[Data excerpts]
◇ ◇ ◇
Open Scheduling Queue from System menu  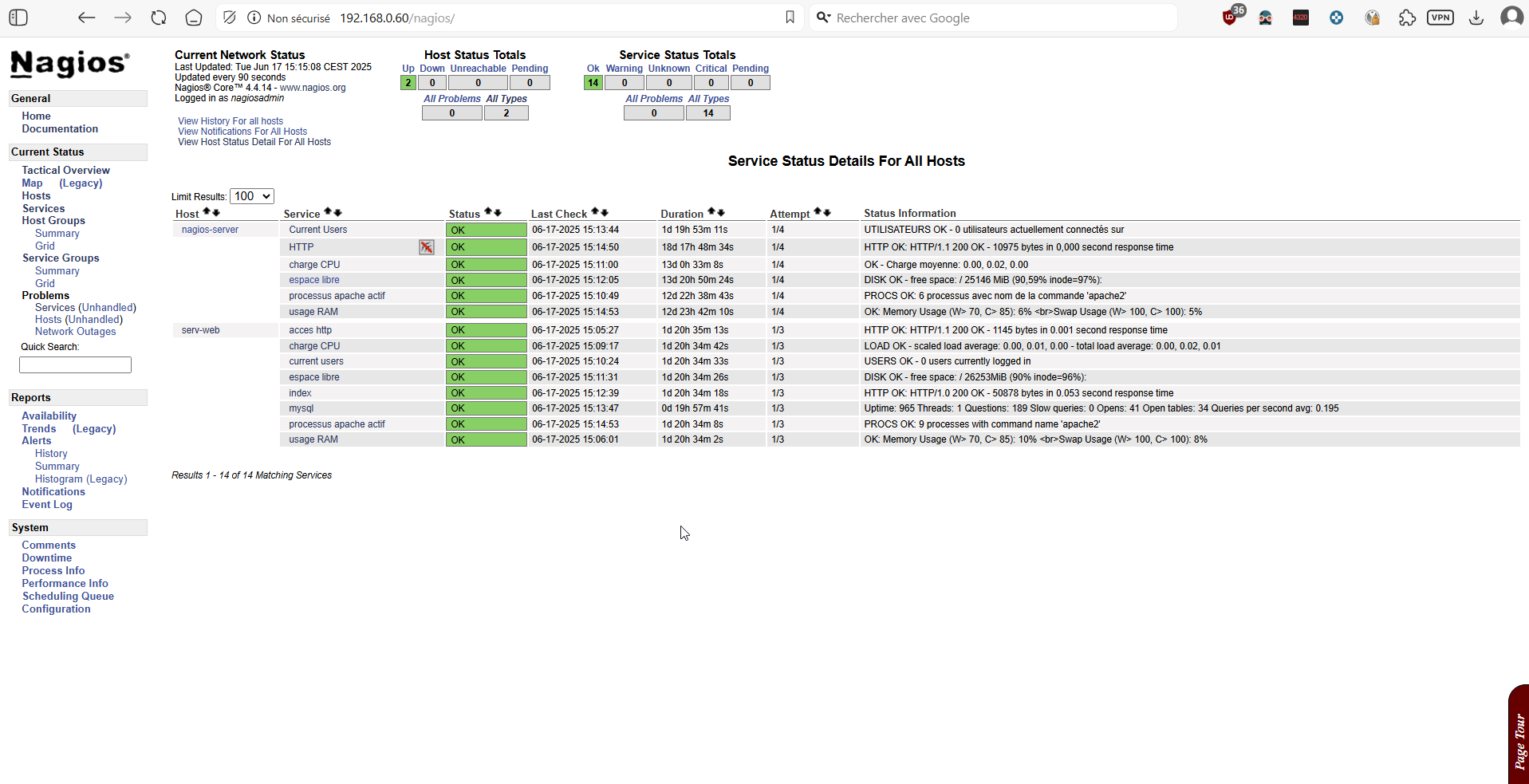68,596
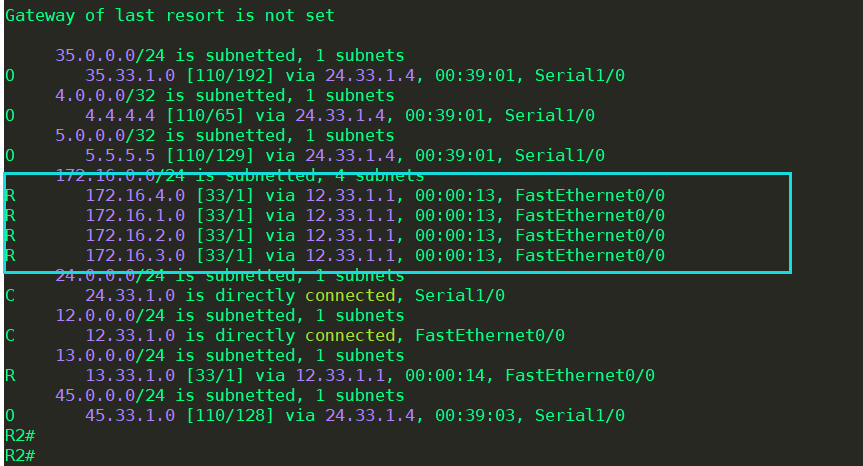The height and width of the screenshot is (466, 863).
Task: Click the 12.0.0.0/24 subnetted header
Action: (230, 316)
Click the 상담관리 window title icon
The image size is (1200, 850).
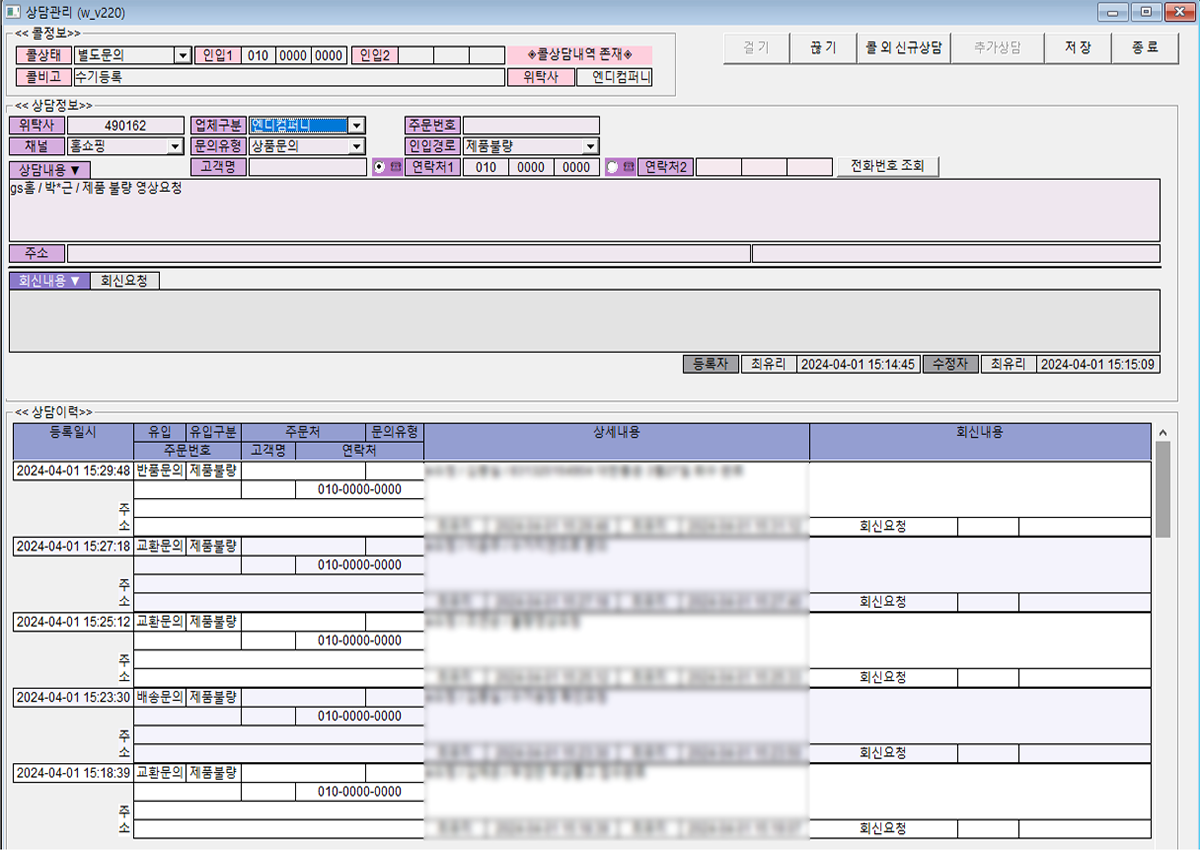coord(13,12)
◇ ◇ ◇
◆ **Exercise directions**
Reproduce word for word the lines running from the line with "Click the 상담관리 window title icon" through the end of the data, both included, and nothing else; leave out the pictures.

◆ **Solved problem**
Click the 상담관리 window title icon
The image size is (1200, 850).
coord(13,12)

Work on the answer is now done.